Sgt. Gentile said investigators know who is the registered owner of the Chevrolet Blazer, but he would not release that information.
He said there was no indication that the attack was terrorism.
Chief Ramsey said the victim was visiting someone in the area and arranged to borrow that person's car.
"He just may have been a person who happened to take the wrong car at the wrong time," Chief Ramsey said.
He said other pieces of evidence recovered "make it appear to be more of a personal type of thing."
The explosion forced the evacuation of a two-square-block area, the closure of several restaurants the closure of Wisconsin Avenue to traffic between Ingomar Street and Western Avenue from 2:30 to 4:15 p.m.
Mary Janvier, a D.C. resident who works at the Elizabeth Arden shop above the parking garage, said the building's alarm went off and her boss told everyone to leave.
Mrs. Janvier put her purse in a locker, and was anticipating difficulty getting home because she could not retrieve personal items until after employees were allowed back in the building.

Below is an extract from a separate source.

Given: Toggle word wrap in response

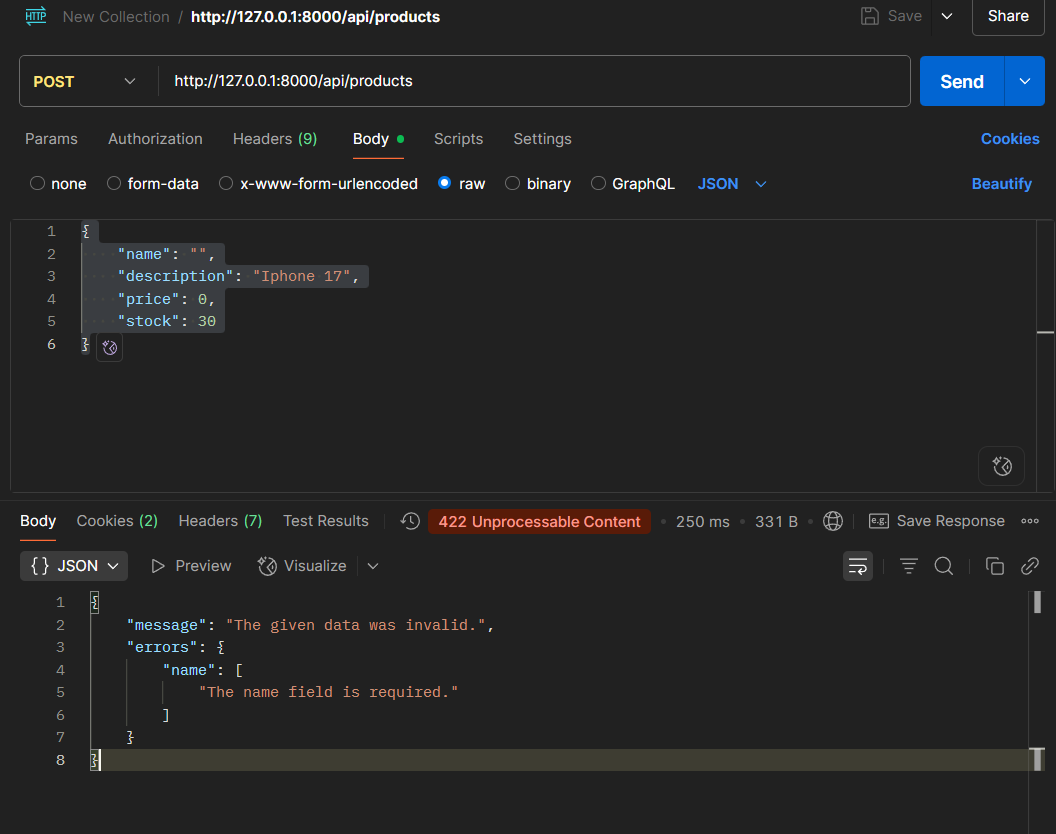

"I saw a lot of smoke outside coming from downstairs," Mrs. Janvier said.
Investigators also had to wait for water to drain from the garage. The water had accumulated from the sprinklers that were activated by the explosion.
Investigators also were focusing on a second vehicle that might have been involved. It was parked around the corner, and as a safety precaution officers asked neighborhood residents to evacuate the premises.
This article is based in part on wire service reports.